• [TEXT EXCERPT]
Monthly Archives: June 2017

Why Continous Delivery is vital in the Enterprise

When reviewing the DevOps study of last years I noticed an interesting slide depicting the number of deployments per day per developer.  This go against my personal experience that when projects are late adding developers to a project can decrease the overall productivity of the team.  The general rule is that when growing software and development teams you decrease the individual productivity of each developer.  This is mainly due to communication and integration overheads.

The DevOps study of 2015 found that for the high performers, those who continuously integrate and deploy code to production this rule does not apply.  The study demonstrates that organizations that do not practice continuous delivery deploy with decreasing frequency but that those that have adopt these practices deploy significantly increasing frequency.

This demonstrates that practicing continuous delivery is especially important for large enterprises. By adopting these practices they can compensate for the overhead linked with large systems and actually increase the productivity of large development teams.

Embrace Continuous Delivery or die!

In the classical view of software delivery, you need to make a trade-off between quality and speed. The traditional IT delivery process paradigm postulate that building quality software will demand longer to deliver. You trade quality with getting things done rapidly. Now, studies on teams that have adopted Continuous Delivery (CD) demonstrate exactly the opposite. Teams able to deploy by the push of a button not only deliver faster but they deliver better quality in a more reliable way. Being able to push changes fast and reliably to production changes the rule of the game and transforms many aspects of the IT delivery process. It reflects on aspects like:

Increased Availability & Manageability

Because you can push changes a lot faster you can make smaller changes with less downtime you don’t need to come in the middle of the night or weekends to deploy the system. This means less overwork and stress. It also frees up a considerable amount of time as teams don’t need to participate at long lasting release planning’s sessions to coordinate huge deployments.

Because you know you can push a change fast you’re also able to re-mediate faster and you don’t need to take account of being able to reverse a giant change. In place, you can adopt release strategies where you always advance forwards. In place of reverting a change you can be confident that you can fix any problem fast. This simplify the release process and lower the architecture complexity needed to be able to revert back a giant change.

Reports also demonstrates that teams practicing CD sees their number of big incidents diminishing drastically. Apart from the better intrinsic quality that CD brings this is also due to the automation that CD demands. The automated deployment pipeline eliminates errors that might result from manual configuration and error-prone practices.

Increased efficiency and shorter cycle time

Because you make smaller changes your tester and analyst can work in a constant flow of work. They don’t need to test everything in a great batch at the end of the release but can continuously work in at constant pace together with the developers.

When practicing continuous delivery automated tests are run immediately after each check-in what detects many bugs immediately. Bugs that are detected sooner are cheaper to fix. The developer can get immediate feedback even before he starts working on another task and so he knows where to search for the bug. It’s proved by many studies that bugs found before or immediately after the check-in are orders in magnitude cheaper to fix (sometimes more than 100 times).

• [MATERIAL PROVIDED]
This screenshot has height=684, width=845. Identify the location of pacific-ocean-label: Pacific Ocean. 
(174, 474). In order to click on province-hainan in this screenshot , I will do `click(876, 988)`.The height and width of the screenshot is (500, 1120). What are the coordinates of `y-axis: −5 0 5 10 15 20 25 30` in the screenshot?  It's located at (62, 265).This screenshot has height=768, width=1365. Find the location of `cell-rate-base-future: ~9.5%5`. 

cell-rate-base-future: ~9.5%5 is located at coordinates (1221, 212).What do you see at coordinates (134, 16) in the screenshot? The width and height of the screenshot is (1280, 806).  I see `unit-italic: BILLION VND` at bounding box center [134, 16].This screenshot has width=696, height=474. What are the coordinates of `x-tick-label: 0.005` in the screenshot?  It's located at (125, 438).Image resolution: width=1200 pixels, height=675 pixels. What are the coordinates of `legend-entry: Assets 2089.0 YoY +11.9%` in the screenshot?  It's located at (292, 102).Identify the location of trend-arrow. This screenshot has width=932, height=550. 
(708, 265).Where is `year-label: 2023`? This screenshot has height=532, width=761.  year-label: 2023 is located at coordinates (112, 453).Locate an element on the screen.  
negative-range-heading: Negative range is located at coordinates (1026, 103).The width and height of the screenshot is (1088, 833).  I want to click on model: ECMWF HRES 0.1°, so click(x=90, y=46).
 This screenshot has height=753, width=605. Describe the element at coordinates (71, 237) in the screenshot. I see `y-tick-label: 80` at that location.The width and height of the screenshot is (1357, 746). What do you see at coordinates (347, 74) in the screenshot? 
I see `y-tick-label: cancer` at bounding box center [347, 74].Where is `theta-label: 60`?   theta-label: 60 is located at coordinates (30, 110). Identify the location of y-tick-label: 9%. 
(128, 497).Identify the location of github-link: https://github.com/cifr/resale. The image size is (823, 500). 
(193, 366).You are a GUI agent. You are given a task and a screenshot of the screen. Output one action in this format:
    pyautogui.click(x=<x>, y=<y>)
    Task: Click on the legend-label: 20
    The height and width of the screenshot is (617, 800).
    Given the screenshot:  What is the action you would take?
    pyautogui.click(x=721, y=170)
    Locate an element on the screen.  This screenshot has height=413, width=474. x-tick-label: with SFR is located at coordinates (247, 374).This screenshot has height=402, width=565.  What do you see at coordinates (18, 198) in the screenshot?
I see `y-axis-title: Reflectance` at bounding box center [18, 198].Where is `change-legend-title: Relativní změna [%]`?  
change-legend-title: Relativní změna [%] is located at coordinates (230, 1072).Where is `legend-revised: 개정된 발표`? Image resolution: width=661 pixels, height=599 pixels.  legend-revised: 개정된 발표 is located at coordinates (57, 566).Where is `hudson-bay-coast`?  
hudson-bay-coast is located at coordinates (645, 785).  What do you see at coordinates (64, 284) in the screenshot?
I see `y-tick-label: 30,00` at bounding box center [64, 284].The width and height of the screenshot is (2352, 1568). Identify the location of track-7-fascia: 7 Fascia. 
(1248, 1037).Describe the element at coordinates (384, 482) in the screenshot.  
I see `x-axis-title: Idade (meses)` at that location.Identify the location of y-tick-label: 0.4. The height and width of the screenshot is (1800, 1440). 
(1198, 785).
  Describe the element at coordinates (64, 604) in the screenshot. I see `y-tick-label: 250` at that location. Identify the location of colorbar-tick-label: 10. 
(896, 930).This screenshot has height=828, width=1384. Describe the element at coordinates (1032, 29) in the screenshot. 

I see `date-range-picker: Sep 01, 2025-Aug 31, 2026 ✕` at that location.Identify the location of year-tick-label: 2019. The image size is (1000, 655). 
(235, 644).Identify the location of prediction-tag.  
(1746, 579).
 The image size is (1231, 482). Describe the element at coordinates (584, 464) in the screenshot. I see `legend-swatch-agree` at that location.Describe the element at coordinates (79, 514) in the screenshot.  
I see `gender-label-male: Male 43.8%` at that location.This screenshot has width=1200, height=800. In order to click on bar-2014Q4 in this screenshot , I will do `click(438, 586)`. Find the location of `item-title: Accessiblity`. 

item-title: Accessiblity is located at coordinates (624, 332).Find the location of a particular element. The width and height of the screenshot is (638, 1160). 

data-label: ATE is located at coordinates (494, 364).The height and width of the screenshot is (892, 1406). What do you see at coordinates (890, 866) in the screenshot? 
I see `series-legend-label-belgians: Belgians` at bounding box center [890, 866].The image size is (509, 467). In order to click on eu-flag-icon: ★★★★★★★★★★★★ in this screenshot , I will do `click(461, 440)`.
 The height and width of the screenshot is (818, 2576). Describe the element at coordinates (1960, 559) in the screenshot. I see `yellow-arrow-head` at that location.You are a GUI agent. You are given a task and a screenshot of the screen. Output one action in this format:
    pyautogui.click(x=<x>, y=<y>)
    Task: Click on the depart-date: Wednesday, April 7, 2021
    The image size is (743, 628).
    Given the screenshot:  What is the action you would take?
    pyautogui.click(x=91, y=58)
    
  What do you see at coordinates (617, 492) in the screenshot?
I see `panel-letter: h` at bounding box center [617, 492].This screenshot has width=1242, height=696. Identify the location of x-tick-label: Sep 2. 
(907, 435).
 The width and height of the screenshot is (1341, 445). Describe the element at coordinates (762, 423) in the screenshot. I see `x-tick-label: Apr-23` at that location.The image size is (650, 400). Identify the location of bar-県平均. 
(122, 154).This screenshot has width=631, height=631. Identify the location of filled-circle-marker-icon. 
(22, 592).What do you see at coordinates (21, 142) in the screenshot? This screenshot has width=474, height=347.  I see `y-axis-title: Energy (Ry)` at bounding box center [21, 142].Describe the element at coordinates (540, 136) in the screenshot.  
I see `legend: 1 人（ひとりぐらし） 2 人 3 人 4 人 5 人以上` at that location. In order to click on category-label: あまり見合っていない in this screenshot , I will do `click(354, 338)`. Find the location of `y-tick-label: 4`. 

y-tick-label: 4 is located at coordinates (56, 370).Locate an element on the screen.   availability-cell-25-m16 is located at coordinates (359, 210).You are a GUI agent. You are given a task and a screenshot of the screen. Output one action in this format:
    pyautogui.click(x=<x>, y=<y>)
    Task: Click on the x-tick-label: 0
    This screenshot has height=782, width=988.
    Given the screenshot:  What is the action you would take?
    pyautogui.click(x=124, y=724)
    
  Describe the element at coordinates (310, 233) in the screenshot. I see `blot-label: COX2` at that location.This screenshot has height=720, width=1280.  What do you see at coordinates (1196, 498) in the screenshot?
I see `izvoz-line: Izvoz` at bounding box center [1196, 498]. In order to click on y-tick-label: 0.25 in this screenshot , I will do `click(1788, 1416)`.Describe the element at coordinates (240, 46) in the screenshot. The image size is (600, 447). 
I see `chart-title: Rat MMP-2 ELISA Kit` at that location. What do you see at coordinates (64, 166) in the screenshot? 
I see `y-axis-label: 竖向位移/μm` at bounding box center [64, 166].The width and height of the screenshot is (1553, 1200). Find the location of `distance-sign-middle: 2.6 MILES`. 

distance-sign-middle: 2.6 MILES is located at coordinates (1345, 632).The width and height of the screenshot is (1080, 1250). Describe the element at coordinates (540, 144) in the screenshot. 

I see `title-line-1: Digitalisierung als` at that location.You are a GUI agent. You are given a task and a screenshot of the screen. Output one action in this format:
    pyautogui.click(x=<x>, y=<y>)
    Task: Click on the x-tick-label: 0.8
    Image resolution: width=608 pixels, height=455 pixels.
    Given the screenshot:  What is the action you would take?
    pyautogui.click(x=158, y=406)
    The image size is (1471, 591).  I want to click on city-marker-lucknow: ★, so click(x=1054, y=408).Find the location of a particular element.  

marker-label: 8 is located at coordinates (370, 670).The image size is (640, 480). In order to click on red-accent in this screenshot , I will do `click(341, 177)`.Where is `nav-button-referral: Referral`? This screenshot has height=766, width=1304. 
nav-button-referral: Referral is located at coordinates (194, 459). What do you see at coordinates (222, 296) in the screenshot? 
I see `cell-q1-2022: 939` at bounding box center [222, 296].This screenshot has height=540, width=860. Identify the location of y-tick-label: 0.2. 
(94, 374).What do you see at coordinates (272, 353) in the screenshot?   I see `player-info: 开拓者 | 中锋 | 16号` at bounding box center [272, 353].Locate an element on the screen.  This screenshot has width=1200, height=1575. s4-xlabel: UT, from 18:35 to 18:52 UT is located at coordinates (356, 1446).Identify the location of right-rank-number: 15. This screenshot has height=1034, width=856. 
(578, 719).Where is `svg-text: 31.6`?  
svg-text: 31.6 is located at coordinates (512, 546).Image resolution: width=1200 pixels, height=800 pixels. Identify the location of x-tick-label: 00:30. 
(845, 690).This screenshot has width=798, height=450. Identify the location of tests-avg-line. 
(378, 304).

• [DESCRIPTION OF THE TASK] Retype the passage of the continuous delivery post from "When practicing continuous" to "than 100 times).", unchanged.

• [RESULT OF THE EXERCISE]
When practicing continuous delivery automated tests are run immediately after each check-in what detects many bugs immediately. Bugs that are detected sooner are cheaper to fix. The developer can get immediate feedback even before he starts working on another task and so he knows where to search for the bug. It’s proved by many studies that bugs found before or immediately after the check-in are orders in magnitude cheaper to fix (sometimes more than 100 times).